> **SET TASK 1**: Could you write out the part of the Baltimore antiques show article starting at "A few days before" and ending at "back their dreams."?

Baltimore Show Reborn, Attendance Triples, Dealers Sell!

by Robert Kyle

A few days before Labor Day weekend the Three Musketeers rode into Baltimore from Florida and turned a venerable antiques show—and possibly the entire trade—upside down. In a daring, dashing, swashbuckling display of promotion, organizational genius, and unbridled spending, the trio of young men from the Sunshine State saved the day, the show, and perhaps the future of antiques with vision, energy, optimism, knowledge, and a budget to back their dreams.

The Palm Beach Show Group, in its first Baltimore Summer Antiques Show after buying it from Shador in October 2005, demonstrated how to transform quickly a long-standing annual event with average attendance into a fresh, vibrant, exciting new East Coast venue that's now got everybody talking and dealers begging to get into it.

The gate more than tripled, from about 9000 in 2005 to close to 30,000 this year. Interviewed dealers confirmed more traffic and higher sales. Even the food concession told the promoters it sold more than two-and-a-half times what it did last year. The show ran from August 31 through September 3 at the Baltimore County Convention Center.

Outside of Florida, the Palm Beach Show Group is relatively unknown. But many southern dealers who know them followed them to Baltimore, convinced the time and cost would be worth it. Praise was heard down every aisle.

> **SET TASK 2**: Can you give the rows again, starting at the row that contains "The image size is (952, 1233)." and ending at the row that contains "yellow [194, 897]", with "Identify" changed to "Determine" and everything else left the same?

> **MATERIAL**:
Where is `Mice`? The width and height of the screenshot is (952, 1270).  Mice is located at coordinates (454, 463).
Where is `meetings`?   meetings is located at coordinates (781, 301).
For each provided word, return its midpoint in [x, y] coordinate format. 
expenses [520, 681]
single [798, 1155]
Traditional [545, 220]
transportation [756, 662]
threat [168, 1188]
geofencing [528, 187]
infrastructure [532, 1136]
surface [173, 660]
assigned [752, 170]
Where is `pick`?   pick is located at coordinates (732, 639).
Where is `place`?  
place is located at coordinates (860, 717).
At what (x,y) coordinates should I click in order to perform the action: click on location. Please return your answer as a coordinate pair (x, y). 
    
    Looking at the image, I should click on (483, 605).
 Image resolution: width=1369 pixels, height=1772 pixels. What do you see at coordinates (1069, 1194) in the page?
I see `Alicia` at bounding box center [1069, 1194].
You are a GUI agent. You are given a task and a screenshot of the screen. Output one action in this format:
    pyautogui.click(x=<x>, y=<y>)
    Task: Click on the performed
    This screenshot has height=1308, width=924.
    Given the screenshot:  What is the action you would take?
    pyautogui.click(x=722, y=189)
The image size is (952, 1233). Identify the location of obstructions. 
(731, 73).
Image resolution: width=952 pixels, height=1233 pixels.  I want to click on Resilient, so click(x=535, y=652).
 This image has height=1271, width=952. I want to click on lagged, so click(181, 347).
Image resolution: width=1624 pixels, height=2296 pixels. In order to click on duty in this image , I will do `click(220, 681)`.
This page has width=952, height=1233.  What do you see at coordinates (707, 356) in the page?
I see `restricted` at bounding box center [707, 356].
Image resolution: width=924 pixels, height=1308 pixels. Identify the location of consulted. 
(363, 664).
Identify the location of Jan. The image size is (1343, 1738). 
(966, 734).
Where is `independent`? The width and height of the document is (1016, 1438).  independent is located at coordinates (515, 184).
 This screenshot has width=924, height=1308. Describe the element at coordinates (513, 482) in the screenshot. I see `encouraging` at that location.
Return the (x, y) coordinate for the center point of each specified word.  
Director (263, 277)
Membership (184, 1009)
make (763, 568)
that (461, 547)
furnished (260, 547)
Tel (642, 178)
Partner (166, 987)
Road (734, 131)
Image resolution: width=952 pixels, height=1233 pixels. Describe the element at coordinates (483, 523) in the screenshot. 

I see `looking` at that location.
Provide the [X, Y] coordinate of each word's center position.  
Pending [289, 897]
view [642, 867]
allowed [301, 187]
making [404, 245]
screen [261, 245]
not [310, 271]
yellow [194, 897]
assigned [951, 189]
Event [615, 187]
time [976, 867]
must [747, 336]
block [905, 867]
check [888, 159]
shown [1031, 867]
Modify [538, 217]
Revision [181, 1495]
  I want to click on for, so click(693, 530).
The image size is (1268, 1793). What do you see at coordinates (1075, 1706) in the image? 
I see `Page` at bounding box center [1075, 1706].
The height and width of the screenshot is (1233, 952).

> **COMPLETE OUTPUT 1**:
A few days before Labor Day weekend the Three Musketeers rode into Baltimore from Florida and turned a venerable antiques show—and possibly the entire trade—upside down. In a daring, dashing, swashbuckling display of promotion, organizational genius, and unbridled spending, the trio of young men from the Sunshine State saved the day, the show, and perhaps the future of antiques with vision, energy, optimism, knowledge, and a budget to back their dreams.

> **COMPLETE OUTPUT 2**:
The image size is (952, 1233). Determine the location of obstructions. 
(731, 73).
Image resolution: width=952 pixels, height=1233 pixels.  I want to click on Resilient, so click(x=535, y=652).
 This image has height=1271, width=952. I want to click on lagged, so click(181, 347).
Image resolution: width=1624 pixels, height=2296 pixels. In order to click on duty in this image , I will do `click(220, 681)`.
This page has width=952, height=1233.  What do you see at coordinates (707, 356) in the page?
I see `restricted` at bounding box center [707, 356].
Image resolution: width=924 pixels, height=1308 pixels. Determine the location of consulted. 
(363, 664).
Determine the location of Jan. The image size is (1343, 1738). 
(966, 734).
Where is `independent`? The width and height of the document is (1016, 1438).  independent is located at coordinates (515, 184).
 This screenshot has width=924, height=1308. Describe the element at coordinates (513, 482) in the screenshot. I see `encouraging` at that location.
Return the (x, y) coordinate for the center point of each specified word.  
Director (263, 277)
Membership (184, 1009)
make (763, 568)
that (461, 547)
furnished (260, 547)
Tel (642, 178)
Partner (166, 987)
Road (734, 131)
Image resolution: width=952 pixels, height=1233 pixels. Describe the element at coordinates (483, 523) in the screenshot. 

I see `looking` at that location.
Provide the [X, Y] coordinate of each word's center position.  
Pending [289, 897]
view [642, 867]
allowed [301, 187]
making [404, 245]
screen [261, 245]
not [310, 271]
yellow [194, 897]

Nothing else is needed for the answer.